Do We Really Need the S-word?
The use of “significance” in reporting statistical results is fraught with problems—but they could be solved with a simple change in practice
New Twist, Old Debate
The dangers of implementing arbitrary p-value cutoffs and the importance of distinguishing between statistical significance and practical significance are now well recognized by scientists. Andrew Gelman and Hal Stern address the common error of making comparisons based on statistical significance in a 2006 paper for The American Statistician, titled “The difference between ‘significant’ and ‘not significant’ is not itself statistically significant.” I contend that in addition, our tendency to repeatedly use the same wording to explain statistical results masks potential improvements in inference corresponding to recognition of these issues. My goal here is not to revisit ideas that have been described eloquently and repeatedly over the past decades (by James O. Berger and Donald A. Berry in a 1988 article for American Scientist, and by Jacob Cohen in a 1994 article for American Psychologist, among others) but instead to propose a simple change in wording. I suggest we replace the word significant with a concise and defensible description of what we actually mean to evoke by using it.

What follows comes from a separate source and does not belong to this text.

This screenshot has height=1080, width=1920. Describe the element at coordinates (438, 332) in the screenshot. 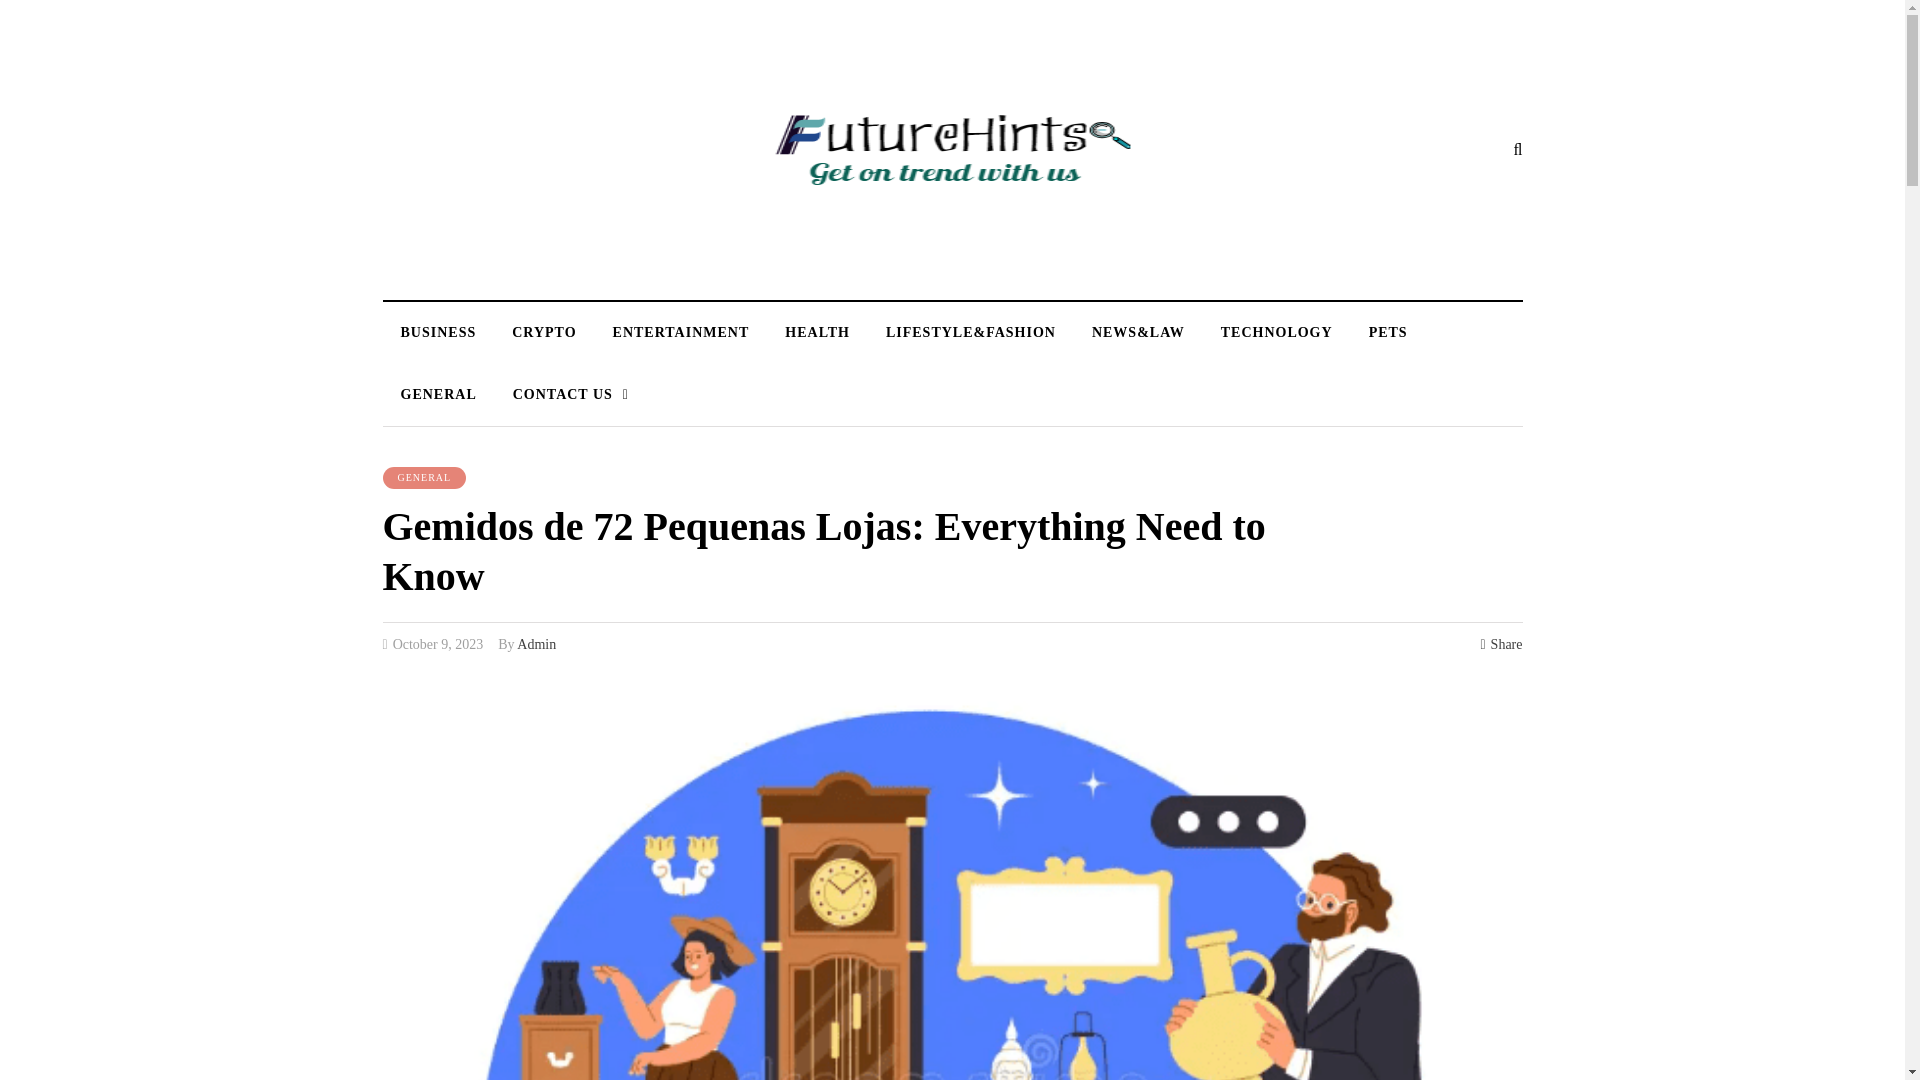

I see `BUSINESS` at that location.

For example, if we mean that the two-sided p-value is less than 0.05, then let us say just that. Let the reader judge whether that result is to be deemed significant by our modern scale and by their knowledge of the science. If, instead, we mean the result is in fact practically important, let’s say as much and clearly communicate our justification for doing so. If we believe our research is important, let us convince our critics through our choice of other words. We can use the p-value to back up our arguments, without appealing to the s-word. If we do not feel forced to label results associated with larger p-values “nonsignificant” or “insignificant,” it may even help curb the long-standing publication bias. By replacing the s-word with defensible statements, we can easily and quickly clean up the often sloppy dissemination of scientific results.